St Sara is brought to the sea
On the afternoon of the 24th St Sara is brought up from the crypt and a procession of Camargue horsemen and pilgrims lead her down the two hundred yards to the sea, where they enter the waves, carrying her aloft. Half the visiting male population is by this time on the roof of the church, from where they have a fine view of the entire proceedings and probably the entire province. The rest are hurrying behind the fast-moving statue, reaching out to touch the saint’s voluminous seven-layered gown. It is a brisk procession and after hours of advance traffic control, the whole thing is quickly over, to be repeated tomorrow when the two Marys are brought down to re-enact their arrival from the sea. The fiddlers are back in the church square. There are some amazing musicians from Romania, a family led by the father, who has clearly had his hands full rearing sons so bored and brilliantly gifted they can play riveting music on automatic pilot long after their active thoughts have departed to ladyland. One of them is wearing a pair of fierce black winklepickers. A brother on guitar is in spats and a black fedora and is a cool dude. The third and youngest is playing keyboards with consummate ease and hasn’t yet developed the vacant look. The father is watchful, and a task master. In a suit he could be a Mediterranean businessman. The mother, who has trailing infants, is circulating in the crowd trying to sell CDs to the tourists.
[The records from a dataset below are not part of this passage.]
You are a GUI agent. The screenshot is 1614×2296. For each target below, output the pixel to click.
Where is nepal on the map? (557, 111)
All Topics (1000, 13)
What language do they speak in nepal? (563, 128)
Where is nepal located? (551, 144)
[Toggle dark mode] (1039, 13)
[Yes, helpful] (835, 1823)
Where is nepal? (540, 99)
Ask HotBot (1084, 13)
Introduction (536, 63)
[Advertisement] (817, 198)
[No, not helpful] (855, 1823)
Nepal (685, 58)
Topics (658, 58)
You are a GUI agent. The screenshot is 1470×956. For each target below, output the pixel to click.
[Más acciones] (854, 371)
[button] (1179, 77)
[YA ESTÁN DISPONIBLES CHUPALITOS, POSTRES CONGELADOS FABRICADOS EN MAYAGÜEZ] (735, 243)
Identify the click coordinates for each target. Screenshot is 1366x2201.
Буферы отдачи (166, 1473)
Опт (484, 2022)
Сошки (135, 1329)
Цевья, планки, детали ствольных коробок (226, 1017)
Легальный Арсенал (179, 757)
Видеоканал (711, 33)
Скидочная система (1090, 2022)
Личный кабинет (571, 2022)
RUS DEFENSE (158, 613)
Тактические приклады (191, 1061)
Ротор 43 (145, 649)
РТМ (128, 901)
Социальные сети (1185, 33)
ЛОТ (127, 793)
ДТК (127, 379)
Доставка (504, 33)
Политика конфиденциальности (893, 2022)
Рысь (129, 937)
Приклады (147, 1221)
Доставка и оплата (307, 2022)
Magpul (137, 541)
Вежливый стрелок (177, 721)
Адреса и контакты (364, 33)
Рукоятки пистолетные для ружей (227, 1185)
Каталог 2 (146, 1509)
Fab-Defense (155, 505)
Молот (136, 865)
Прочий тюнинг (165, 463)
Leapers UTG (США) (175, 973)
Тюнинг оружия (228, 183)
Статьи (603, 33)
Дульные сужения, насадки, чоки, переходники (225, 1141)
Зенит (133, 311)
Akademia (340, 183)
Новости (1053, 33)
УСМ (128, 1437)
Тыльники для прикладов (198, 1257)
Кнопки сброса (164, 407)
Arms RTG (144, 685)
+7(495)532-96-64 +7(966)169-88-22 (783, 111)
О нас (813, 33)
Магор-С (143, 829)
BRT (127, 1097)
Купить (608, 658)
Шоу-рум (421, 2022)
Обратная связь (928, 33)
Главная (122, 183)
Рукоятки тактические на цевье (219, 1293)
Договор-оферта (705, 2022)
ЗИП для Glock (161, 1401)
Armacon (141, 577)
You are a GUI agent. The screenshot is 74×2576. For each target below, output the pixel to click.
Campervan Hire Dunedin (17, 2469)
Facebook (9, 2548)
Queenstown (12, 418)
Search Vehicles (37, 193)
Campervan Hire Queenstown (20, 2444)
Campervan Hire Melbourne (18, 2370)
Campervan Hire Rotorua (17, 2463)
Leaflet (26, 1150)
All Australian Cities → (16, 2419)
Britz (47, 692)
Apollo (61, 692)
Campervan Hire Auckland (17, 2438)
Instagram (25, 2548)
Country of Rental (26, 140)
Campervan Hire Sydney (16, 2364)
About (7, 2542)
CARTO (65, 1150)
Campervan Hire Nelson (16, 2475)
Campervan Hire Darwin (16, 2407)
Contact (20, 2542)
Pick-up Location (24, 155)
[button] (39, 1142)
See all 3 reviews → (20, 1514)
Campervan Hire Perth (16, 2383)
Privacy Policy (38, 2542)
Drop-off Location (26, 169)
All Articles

She isn’t doing too well and when I offer a donation without taking the CD she gives me a hangdog look and takes it without thanks. Clearly she too has the task master to contend with.


Up one end of the promenade, a row of thick-haired French intellectuals and languid young women are dining al fresco at a long table outside some picturesque painted wagons that must equate to the plush yurts at Glastonbury. Many other gypsy families are doing the same, strung out along the prom beside their trailers and inland in a parking area. This is where you might see a lot more Roma lifestyle if you could loiter. But you can’t, because marriages and mergers are being arranged and this not reality TV. We met an American preacher couple who specialised in gypsies and said they had special access through religion. They had met a TV woman who was a world expert on gypsies and she was dressed up like Carmelita but hadn’t been able to get into some of the camps the preachers had, or so they said. There were probably people there who had broken into gypsy folklore and conquered the gypsy language and assaulted its grammar and climbed over the tribal divide. For whatever reason, we would seem to be far more fascinated by them than they are by us.


While the flat seashore and marshy hinterland wouldn’t be my favourite landscape, the Camargue has a diverse menu to offer the curious, including swimming, horse-riding with cowboys in the saltmarsh, photographing flamingoes and rice paddies and buying souvenir bags of salt. And of course there is Arles and its many attractions.

Definitely worth a look, as the real estate agent said. I have just seen that RyanAir fly also to Beziers, Montpellier, Marseilles.  Any of these is in striking distance of Arles.